In “Sri Guru and His Grace” Swami B.R. Sridhar says, “The scriptures say we must read the scripture under the guidance of a proper professor, a Vaisnava guru.” So even though the scriptures are there and there are commentaries on some of them, we require a present spiritual master to help when we don’t understand or when we come across a scripture that does not have a commentary in our lineage. Because we are not pure bhaktas, we are prone to misinterpret even the commentaries without the guidance of advanced devotees.
In Srila Visvanatha Cakravarti Thakur’s Gurvastakam says:
“I bow down to the lotus feet of Sri gurudeva. By his
grace, we achieve the grace of Krishna; without his
grace, we are lost. Therefore, we should always meditate
on Sri gurudeva, and pray for his mercy.”
This shows that it is not just guidance but grace that we get from our guru. Our guru is our connection to Krsna. Without this connection, we may have a perfect understanding of how bhakti is supposed to work, but we cannot approach Krsna. We need our guru’s recommendation to be able to enter into the lila.
These are just some of the reasons why it is important to have a relationship with a guru beyond books and internet.

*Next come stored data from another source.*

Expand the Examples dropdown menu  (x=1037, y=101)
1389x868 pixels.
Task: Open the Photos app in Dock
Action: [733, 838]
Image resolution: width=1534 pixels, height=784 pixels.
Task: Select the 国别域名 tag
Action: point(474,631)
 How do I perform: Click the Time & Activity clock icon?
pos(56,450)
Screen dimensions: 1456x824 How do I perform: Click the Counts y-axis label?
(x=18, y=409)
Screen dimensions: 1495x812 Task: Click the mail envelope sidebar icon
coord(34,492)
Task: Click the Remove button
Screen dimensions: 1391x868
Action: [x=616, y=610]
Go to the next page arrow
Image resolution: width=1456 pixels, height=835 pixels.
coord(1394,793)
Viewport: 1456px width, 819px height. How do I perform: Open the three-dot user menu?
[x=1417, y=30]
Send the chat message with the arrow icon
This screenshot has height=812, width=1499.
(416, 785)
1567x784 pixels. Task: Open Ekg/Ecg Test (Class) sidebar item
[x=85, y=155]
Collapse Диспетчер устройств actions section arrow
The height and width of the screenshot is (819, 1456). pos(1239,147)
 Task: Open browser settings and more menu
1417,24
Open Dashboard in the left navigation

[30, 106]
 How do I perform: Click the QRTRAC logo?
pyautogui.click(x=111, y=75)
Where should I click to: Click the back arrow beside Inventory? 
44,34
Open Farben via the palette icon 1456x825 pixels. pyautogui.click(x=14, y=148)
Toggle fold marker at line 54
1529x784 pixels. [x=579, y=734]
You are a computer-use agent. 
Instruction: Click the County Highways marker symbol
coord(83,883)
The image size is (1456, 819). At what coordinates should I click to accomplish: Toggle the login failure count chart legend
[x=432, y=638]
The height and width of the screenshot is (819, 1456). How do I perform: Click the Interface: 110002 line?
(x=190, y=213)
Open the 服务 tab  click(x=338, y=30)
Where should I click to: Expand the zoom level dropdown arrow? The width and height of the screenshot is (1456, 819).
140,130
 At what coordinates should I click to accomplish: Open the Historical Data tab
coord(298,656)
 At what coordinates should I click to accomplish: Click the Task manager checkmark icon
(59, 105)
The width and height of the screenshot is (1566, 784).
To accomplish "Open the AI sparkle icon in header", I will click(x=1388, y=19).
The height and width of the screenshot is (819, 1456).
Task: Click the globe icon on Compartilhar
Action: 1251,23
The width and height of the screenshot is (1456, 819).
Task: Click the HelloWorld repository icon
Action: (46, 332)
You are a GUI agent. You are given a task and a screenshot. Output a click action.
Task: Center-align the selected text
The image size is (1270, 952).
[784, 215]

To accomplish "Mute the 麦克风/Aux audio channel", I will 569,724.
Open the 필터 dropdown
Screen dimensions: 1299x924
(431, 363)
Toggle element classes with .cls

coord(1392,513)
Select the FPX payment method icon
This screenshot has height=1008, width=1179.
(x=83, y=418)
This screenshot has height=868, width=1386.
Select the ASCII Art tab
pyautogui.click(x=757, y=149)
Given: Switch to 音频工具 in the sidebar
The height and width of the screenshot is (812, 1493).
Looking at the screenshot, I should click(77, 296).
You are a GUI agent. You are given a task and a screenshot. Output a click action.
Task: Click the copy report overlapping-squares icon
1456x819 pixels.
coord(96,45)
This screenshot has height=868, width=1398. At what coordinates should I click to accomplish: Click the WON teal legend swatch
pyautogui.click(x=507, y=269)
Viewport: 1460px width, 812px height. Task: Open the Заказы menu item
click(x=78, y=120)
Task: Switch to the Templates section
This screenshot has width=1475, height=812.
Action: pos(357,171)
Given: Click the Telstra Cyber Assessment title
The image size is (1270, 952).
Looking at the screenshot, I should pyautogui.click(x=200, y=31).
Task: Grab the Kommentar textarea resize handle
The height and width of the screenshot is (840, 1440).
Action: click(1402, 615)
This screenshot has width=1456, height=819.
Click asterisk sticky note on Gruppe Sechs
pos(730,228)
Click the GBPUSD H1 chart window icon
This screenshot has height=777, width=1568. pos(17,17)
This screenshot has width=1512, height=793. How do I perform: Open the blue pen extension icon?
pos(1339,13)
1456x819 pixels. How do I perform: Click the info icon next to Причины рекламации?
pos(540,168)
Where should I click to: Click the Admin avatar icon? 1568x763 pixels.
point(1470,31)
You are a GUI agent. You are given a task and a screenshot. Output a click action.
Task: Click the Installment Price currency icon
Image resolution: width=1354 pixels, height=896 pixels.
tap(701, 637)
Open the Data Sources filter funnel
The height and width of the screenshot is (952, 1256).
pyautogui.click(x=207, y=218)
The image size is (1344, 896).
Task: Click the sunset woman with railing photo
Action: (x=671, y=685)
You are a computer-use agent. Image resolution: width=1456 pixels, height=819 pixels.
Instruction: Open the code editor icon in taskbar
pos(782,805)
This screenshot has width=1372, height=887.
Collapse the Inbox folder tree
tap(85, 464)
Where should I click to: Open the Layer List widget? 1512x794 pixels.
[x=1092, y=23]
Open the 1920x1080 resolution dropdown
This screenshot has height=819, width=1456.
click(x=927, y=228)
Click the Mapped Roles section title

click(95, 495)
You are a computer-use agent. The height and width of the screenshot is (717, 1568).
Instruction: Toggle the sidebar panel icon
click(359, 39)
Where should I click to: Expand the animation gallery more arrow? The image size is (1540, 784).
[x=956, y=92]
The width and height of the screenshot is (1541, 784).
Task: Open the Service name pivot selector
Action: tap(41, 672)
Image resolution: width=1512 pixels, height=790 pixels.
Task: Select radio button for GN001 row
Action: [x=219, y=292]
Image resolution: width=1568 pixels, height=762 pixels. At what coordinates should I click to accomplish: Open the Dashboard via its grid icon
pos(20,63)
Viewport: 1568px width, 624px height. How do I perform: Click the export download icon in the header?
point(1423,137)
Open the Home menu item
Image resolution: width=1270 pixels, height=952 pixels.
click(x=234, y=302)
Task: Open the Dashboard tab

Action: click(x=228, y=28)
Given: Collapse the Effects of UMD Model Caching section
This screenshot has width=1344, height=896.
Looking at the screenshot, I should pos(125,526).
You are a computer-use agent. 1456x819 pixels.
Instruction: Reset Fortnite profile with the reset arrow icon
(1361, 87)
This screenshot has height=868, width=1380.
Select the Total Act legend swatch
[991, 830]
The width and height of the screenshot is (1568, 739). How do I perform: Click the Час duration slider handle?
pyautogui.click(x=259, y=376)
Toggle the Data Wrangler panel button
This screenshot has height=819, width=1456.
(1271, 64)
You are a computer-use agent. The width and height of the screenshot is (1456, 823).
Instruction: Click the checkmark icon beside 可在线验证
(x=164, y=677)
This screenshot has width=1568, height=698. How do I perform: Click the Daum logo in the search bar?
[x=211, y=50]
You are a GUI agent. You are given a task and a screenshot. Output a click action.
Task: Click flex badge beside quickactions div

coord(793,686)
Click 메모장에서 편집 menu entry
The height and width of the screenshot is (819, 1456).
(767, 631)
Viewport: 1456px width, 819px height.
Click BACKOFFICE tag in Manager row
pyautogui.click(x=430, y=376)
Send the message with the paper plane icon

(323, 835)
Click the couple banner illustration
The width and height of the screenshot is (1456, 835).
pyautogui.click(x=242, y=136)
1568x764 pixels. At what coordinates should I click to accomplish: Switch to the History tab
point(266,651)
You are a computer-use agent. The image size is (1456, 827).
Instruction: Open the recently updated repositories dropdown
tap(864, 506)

As a complete system of thought, i.e., Pantajala yoga is a distinct darsana among the six major schools of Indian classical thought, this is true. But Puri Maharaja is pointing out that the basis of any yogic practice is dealing with controlling the mind, and this is so whether one practices astanga yoga or bhakti. The definition of yoga given by Patanjali and cited here–cessation of mental vrttis–is something that we cannot avoid, and thus Puri Maharaja uses this definition to expand upon. Also, the states of mind he outlines are universal and need to be understood by sadhakas of any path if they are serious about attaining yoga. It is in that sense that Patanjali has perhaps something to say to Mahaprabhu’s followers, even if only as a reference and/or another angle to view the mental system from.
Bhakti Promode Puri Goswami Maharaj was a prodigious scholar. His knowledge of shastra was vast, specialized, exacting and intentful.
Indeed, he lived in a different era, a different socio-historical context. When reading his articles over sixty years, one begins to understand things from a different light, and the contexts from which he spoke and the audiences he wrote for were different from ours… indeed. His life was unique, spotless you might say, and humbling to witness.
One never loses sight of his devotion to his guru. For several years he was in intimate contact with Bhaktisiddhanta Saraswati Thakur. He heard from his guru extensively, remained close to his lotus feet. In later years, you could not be in his presence without noticing this devotion, and you learned something very deep from it.
On a cursory level, if one is familiar with yoga-shastra and is aware of the historical figure of Yajnavalkya, and the flavor of the texts penned by these authors — their ideas are treated in a way that brings light to the process of devotion, and devotion for those interested in yoga. Even Vijnana Bhiksu, we know his polemic stance, still, the thread is maintained eloquently, actually. Sweet and fun in a way…
The article frames a fundamental encounter in spiritual life… and in the discussion of manana, one realizes the type of reflection that is spoken of, how it was born… that the heart was touched. And then we can have something to sit and be quiet about – yogas chittah vrittih nirodhah/tad drastuh svarupe’ avasthanam.